A holy water grenade passed through the shadow, spraying mist as it went, hit the wall, and landed in Tres’s lap. Smoke rose from the shadows, and it undulated in a frantic rapid pattern before it disintegrated. I straightened up and held my hand out to Tres.
“Are you all right?” I asked.
He stood with a hoarse groan. “Wonderful. Can we get this over with?”
“Don’t worry,” Adrian said. “Your girlfriend will still be in her cage when we return.”
Tres glared at him. “Fuck off, Adrian. I don’t need this right now.”
“Is it possible you could save your bitching until we are not in a factory full of monsters?” I asked.
Tres turned his glare at me, and I stared him down. His shoulders slumped, and he looked away, pressing his lips in a thin line. I’d stared down much worse than a child in the middle of a temper tantrum. Marge gave a soft snort of amusement and walked down the hall. She stopped at the door at the end.
“Is this what you’re looking for?” she asked.
Adrian joined her. “This is it. I should only be a few minutes.”
Adrian swiped his card again and entered the room. I remained at the end of the hall, watchful for any more guards. Tres leaned against the wall and kept his arms crossed. He wouldn’t meet anyone’s gaze and stared off down the hall.
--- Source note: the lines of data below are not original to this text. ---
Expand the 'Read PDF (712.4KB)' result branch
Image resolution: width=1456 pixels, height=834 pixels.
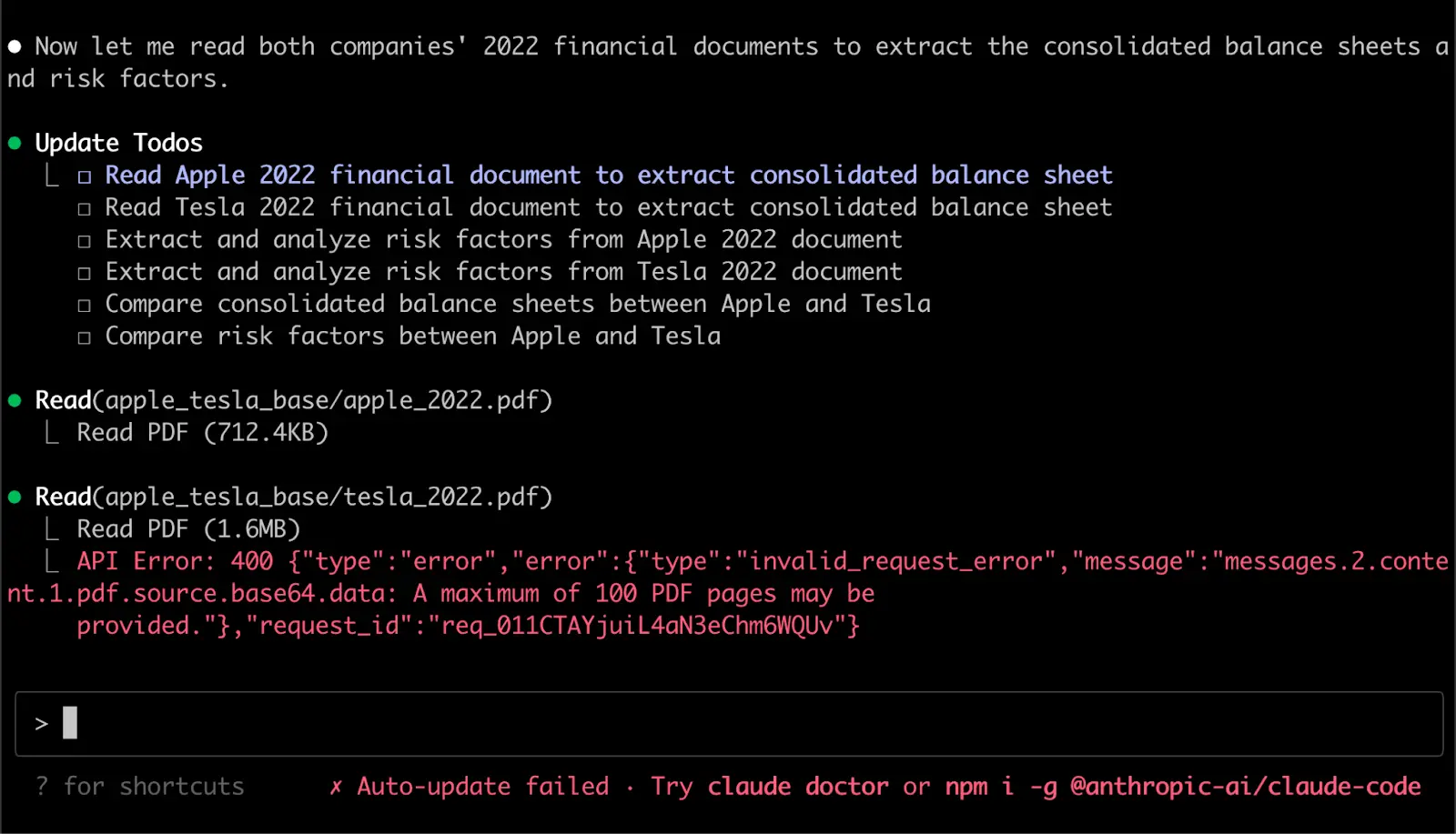point(53,434)
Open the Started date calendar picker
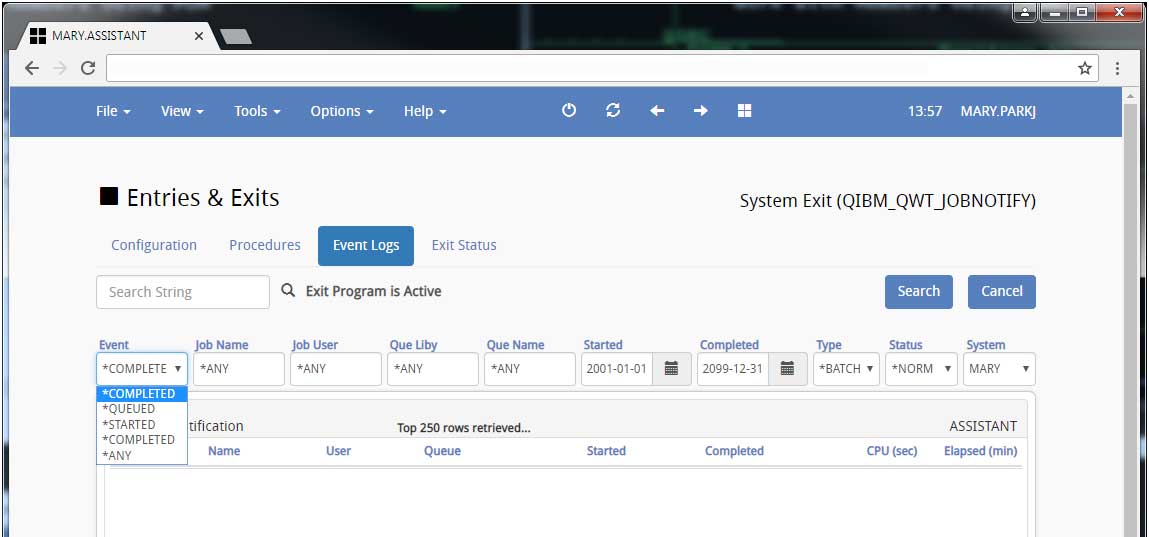Screen dimensions: 1149x537 [x=672, y=369]
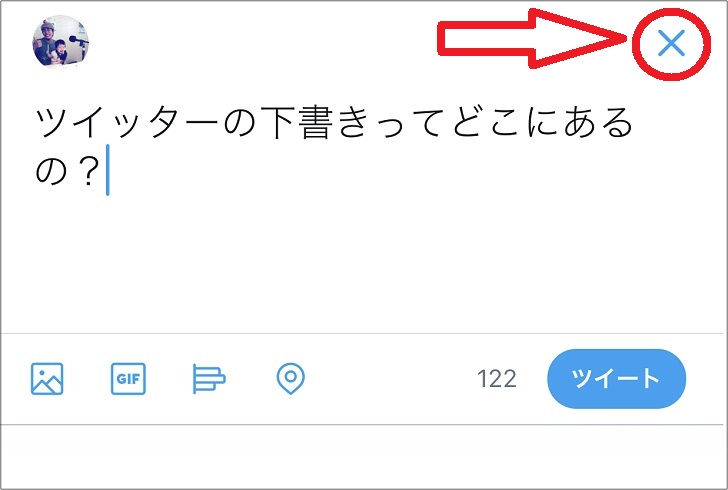Image resolution: width=728 pixels, height=490 pixels.
Task: Post with the ツイート button
Action: (616, 379)
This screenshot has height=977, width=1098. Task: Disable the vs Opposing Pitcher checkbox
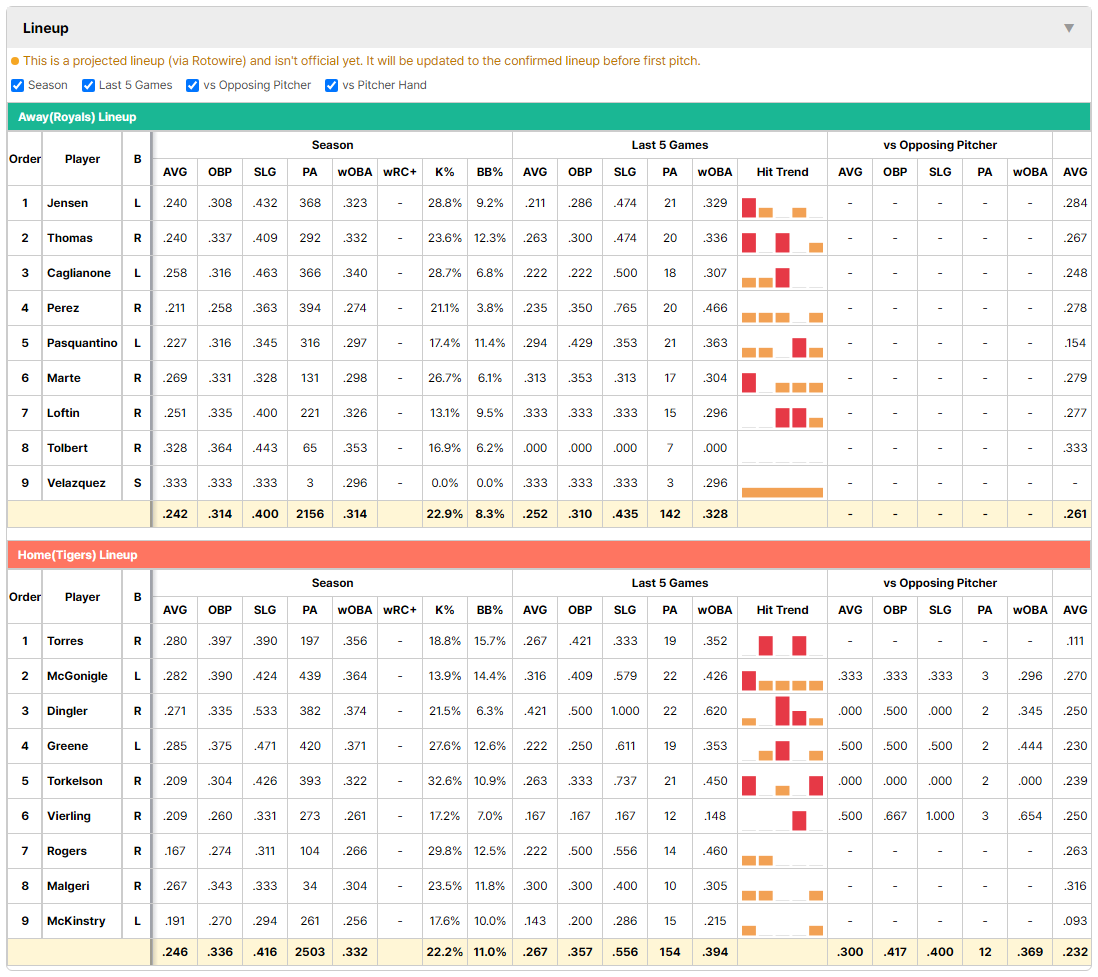click(192, 85)
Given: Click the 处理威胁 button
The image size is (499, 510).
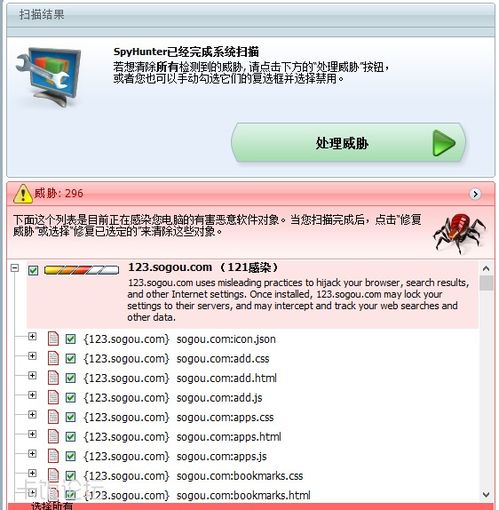Looking at the screenshot, I should tap(348, 143).
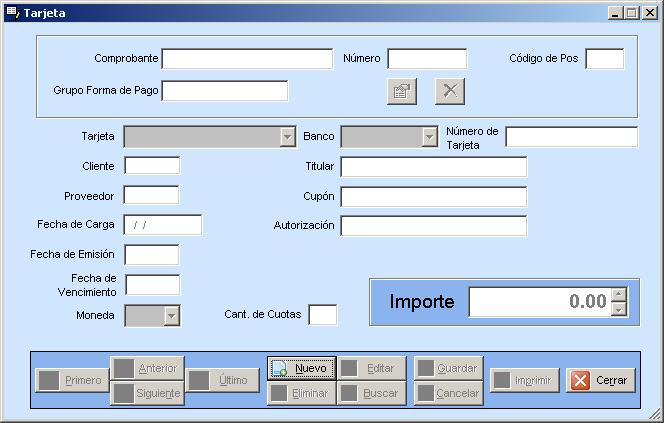Go to the Primero record button

point(72,380)
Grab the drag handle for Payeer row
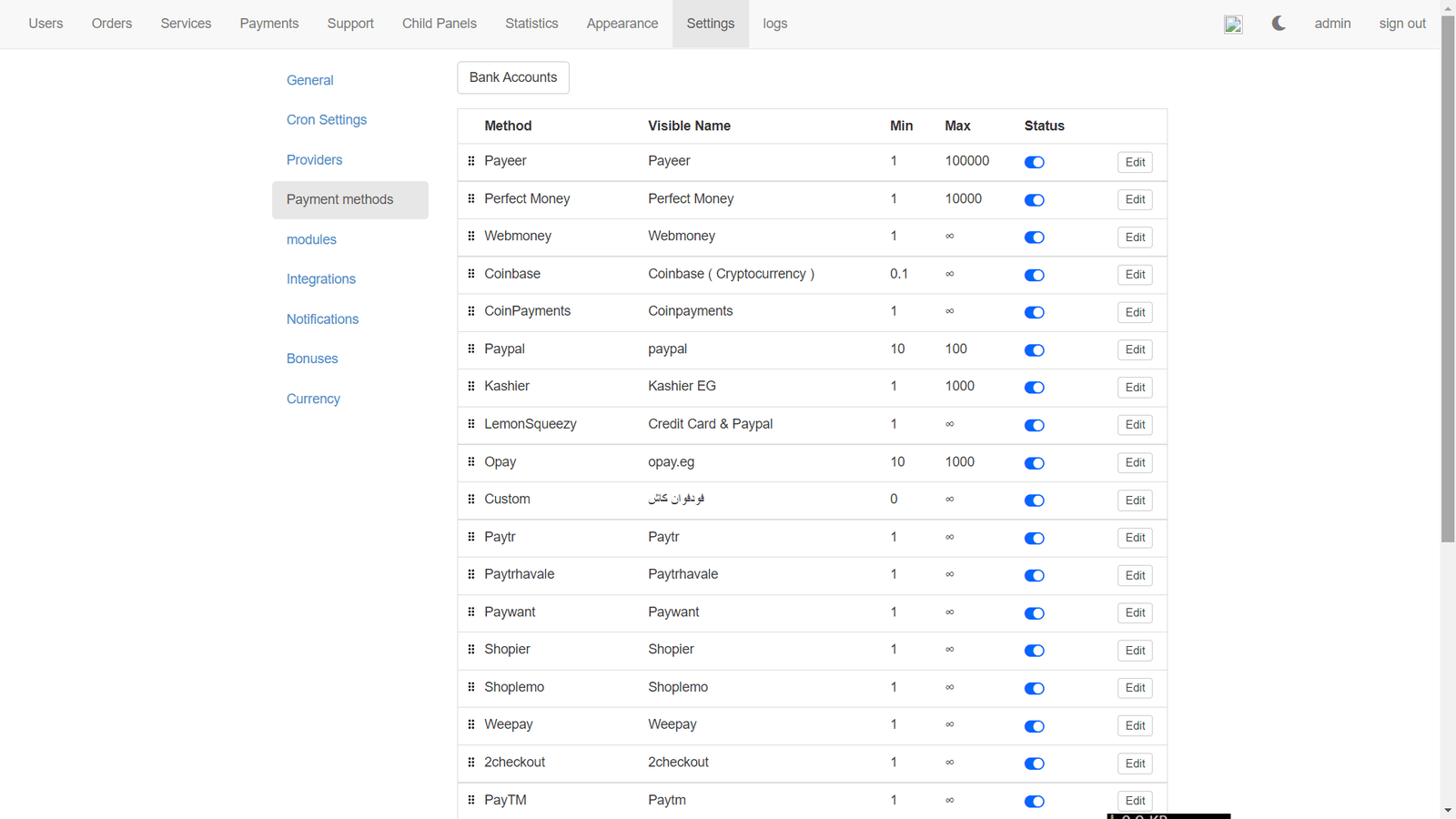 coord(471,161)
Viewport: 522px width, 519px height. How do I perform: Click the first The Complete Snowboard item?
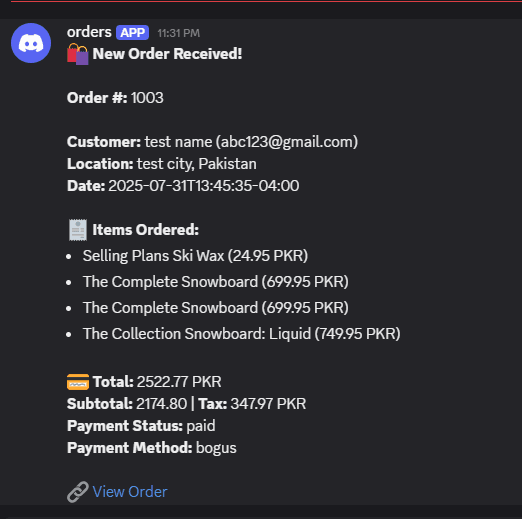point(215,282)
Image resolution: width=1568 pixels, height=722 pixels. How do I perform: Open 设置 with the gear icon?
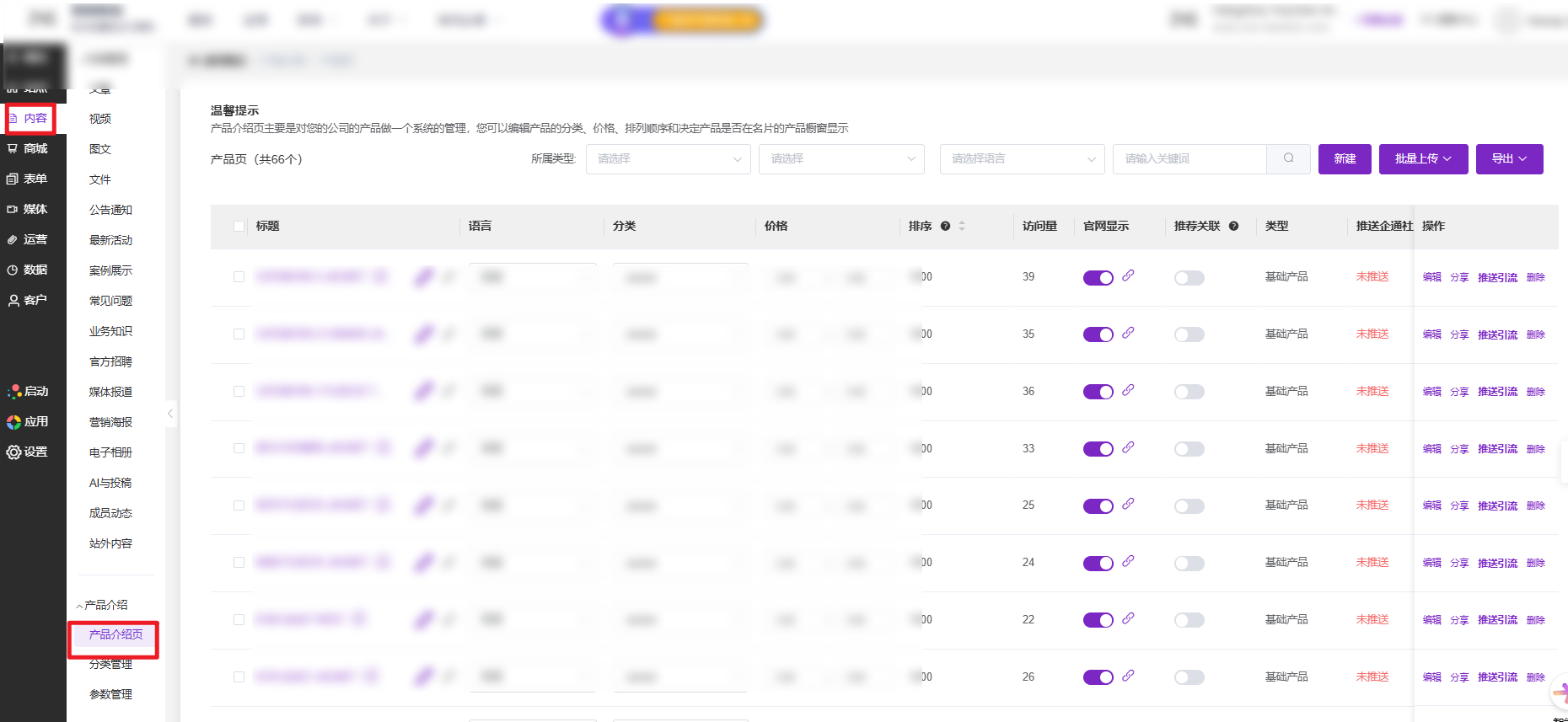tap(28, 452)
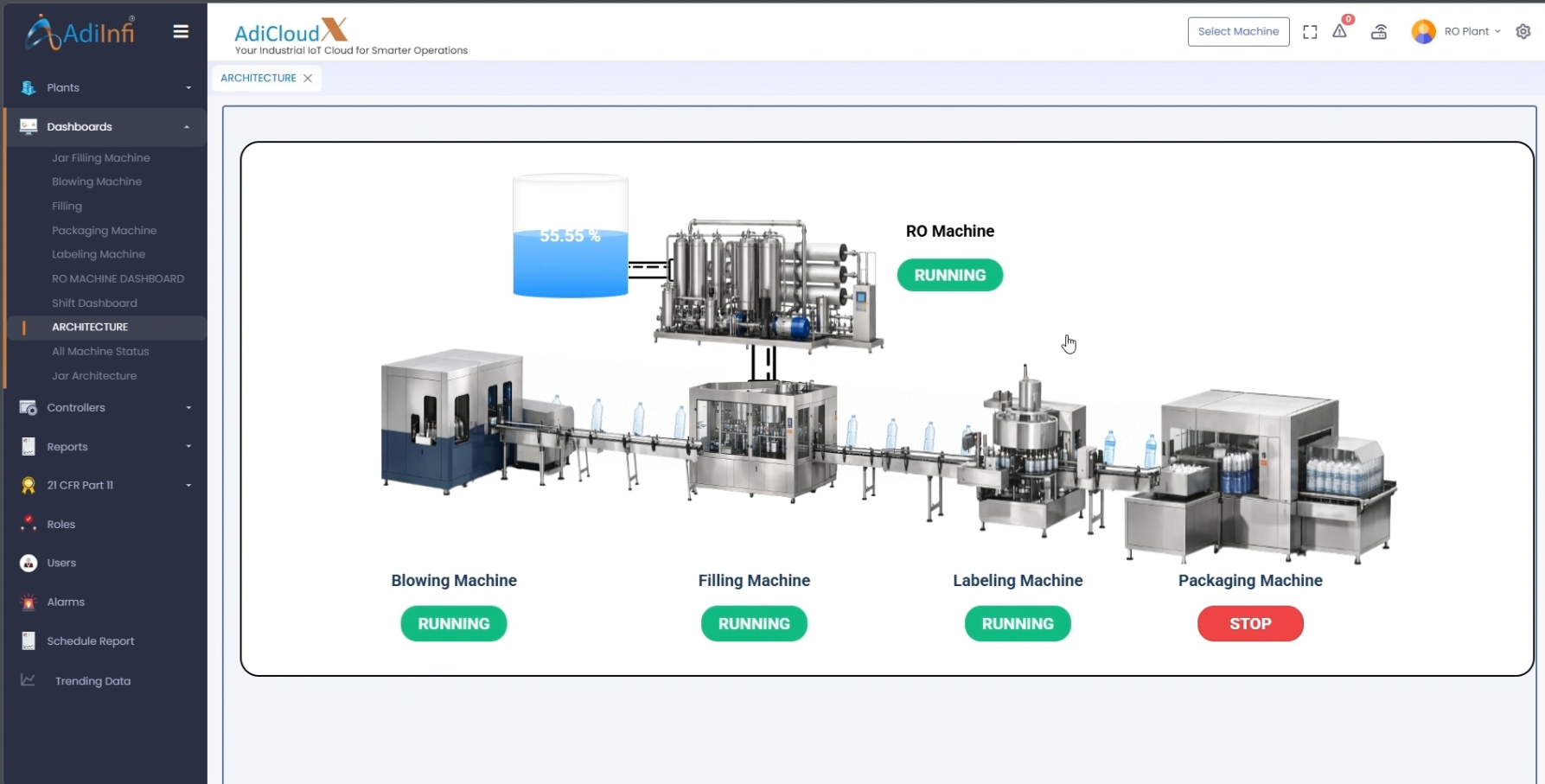This screenshot has height=784, width=1545.
Task: Click the RO Machine equipment image
Action: [765, 284]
Lucy chewed on her lip and looked between him and me. I shook my head. He could pout for all I cared, as long as it didn’t get one of us killed. It wasn’t my fault he’d chosen the wrong woman to sleep with. He was learning that the hard way now.
“This is boring.” Marge picked up one of the grenade canisters she’d thrown.
“Sorry to disappoint you,” I said. “Not everything in life can be high action.”
Adrian came back out. “Done. Third floor has the labs.”
We headed up the stairs. I busted out of the tiny death trap with my hand gripped around my sword. A white, empty hallway greeted us.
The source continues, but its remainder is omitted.